Lewis also notes that friendship is not just companionship. It is more than simply a habit of spending time together. Rather it is sharing a common concern and interest. Lewis paints this picture: it is not so much two people standing face to face looking at each other. Rather it is two people standing side by side looking at the same objective. It is sharing a common interest in what you both really care about.

With that in mind, consider friendship with God. It is not just you “liking” God and God “liking” us. It is not just receiving from him of his self-giving love (which is infinitely abundant). It is not just about spending time in his presence. All of these things are marvellous things! But it is about us sharing an active interest in and caring deeply about what God cares about.

Abraham was described as a “friend of God” (James 2:23). He was plucked out of nowhere by God and given promises which have implications for the whole world (Genesis 12:1–3). These promises, repeated and developed at various times, shaped Abraham’s life. He believed them and trusted God as he walked with him. At times he struggled to believe and took precipitous action, ending up in a mess. However, his whole life, including the joys and the tensions, was framed and shaped by his relation to God and his promises.
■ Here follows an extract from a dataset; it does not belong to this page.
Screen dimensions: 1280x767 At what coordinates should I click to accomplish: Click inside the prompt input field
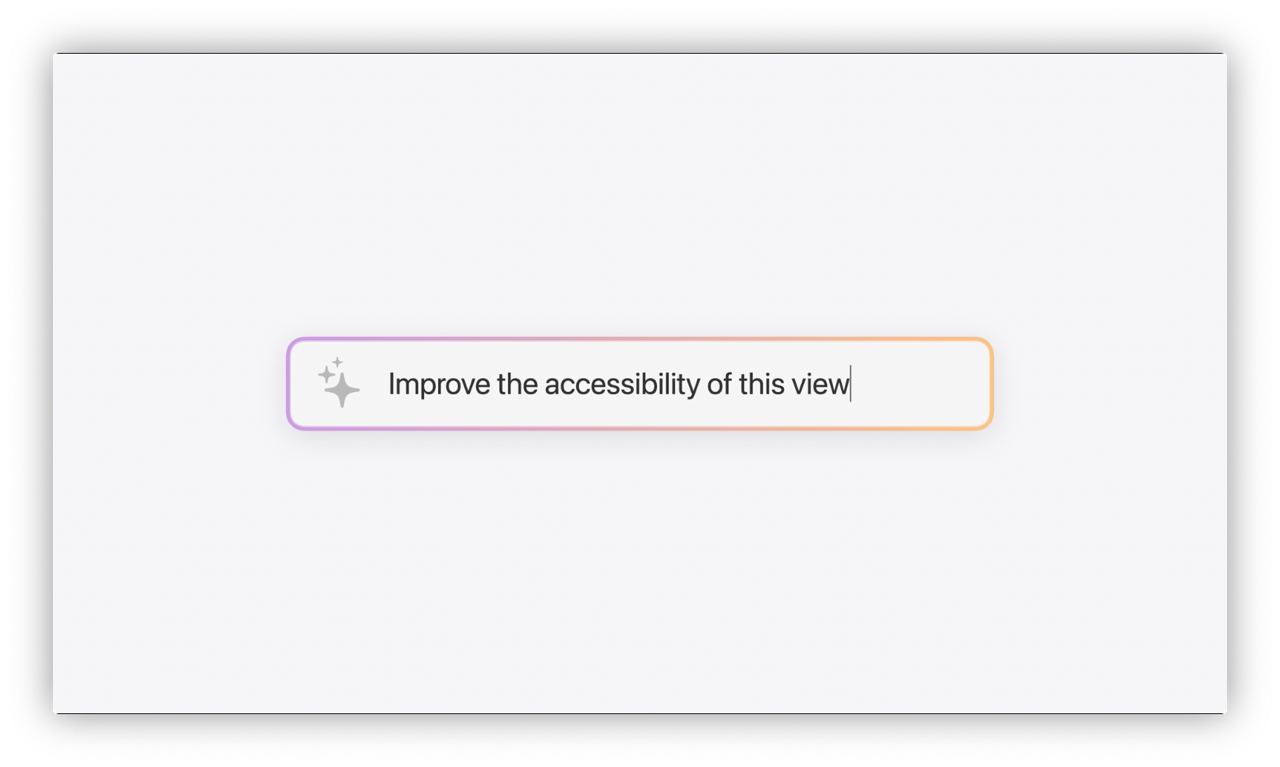[x=640, y=384]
This was Abraham’s friendship with God — his living with God in the light of his promises, sharing a common concern about their fulfilment. Abraham cared about what God cared about.

It was, of course, an asymmetrical friendship. It was one made and defined by God himself. Psalm 25:14 says, “The friendship of the Lord is for those who fear him”. It is a gift “for” his people. In return the people fear God — not the fear of terror, but the reverent fear that someone small has for someone much greater than himself. But it is a friendship where God wants to sit alongside of us, speaks to us about his promises so that we too can believe them and share a deep concern for their fulfilment.
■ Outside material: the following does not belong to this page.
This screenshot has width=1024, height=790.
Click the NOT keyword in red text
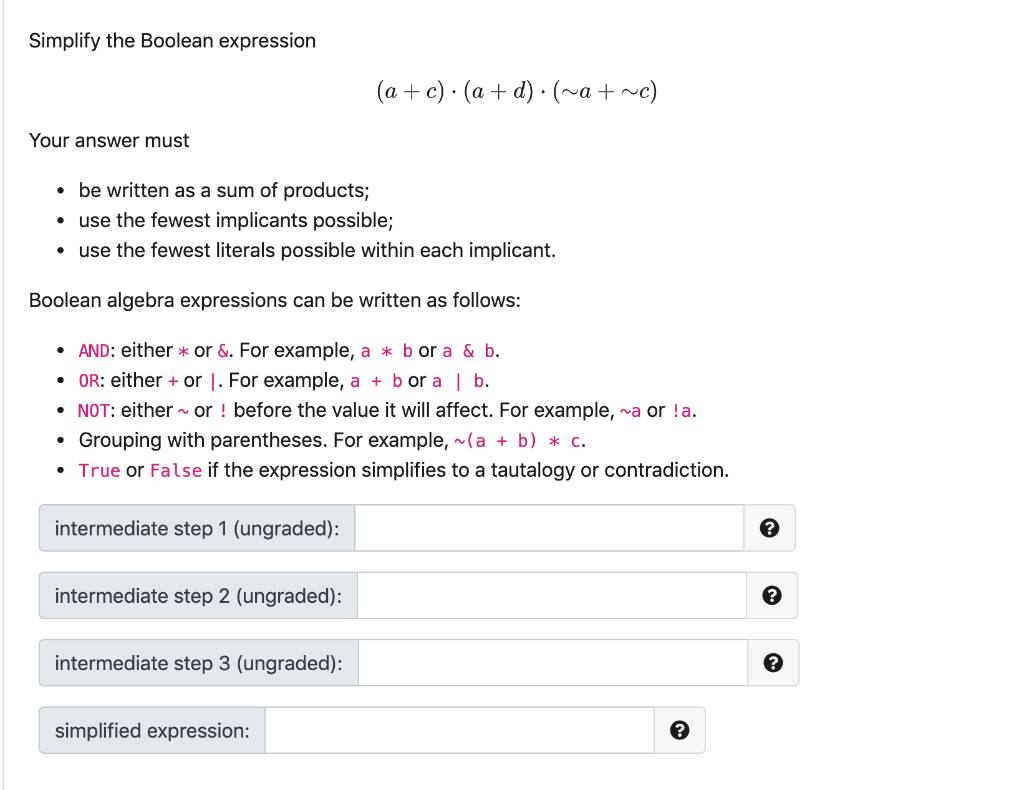click(x=93, y=410)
Christianity is never just about having a new set of activities to perform, like going to church or reading our Bibles or saying our prayers (though these are good things). It is about being friends with God and caring deeply about what he tells us.

What should we care about? The rest of Psalm 25:14 gives us an idea: “The friendship of the LORD is for those who fear him, and he makes known to them his covenant.” God’s covenant — something we are to know deeply. What does that mean? His promises of grace; his commands in the light of his grace; the vision of of his unfolding plan of redemption; the salvation that is in Christ, the one in whom the fulfilment of promise is found; the mission of Christ’s church. It is not for nothing that Jesus says to his disciples, “No longer do I call you servants, for the servant does not know what his master is doing; but I have called you friends, for all that I have heard from my Father I have made known to you.” (John 15:15 ESV)

These are the things we are to revel in, delight in, be committed to. This is friendship with God in Christ.

One of the fears that any pastor has is that while there may be many people who come to church, there may only be a few who care to be true friends of God. Worse than that, that there might be those in the congregation who have little or no concern about this friendship. They are just looking in another direction in their lives. Let’s pray that the people of our church would desire this friendship with God.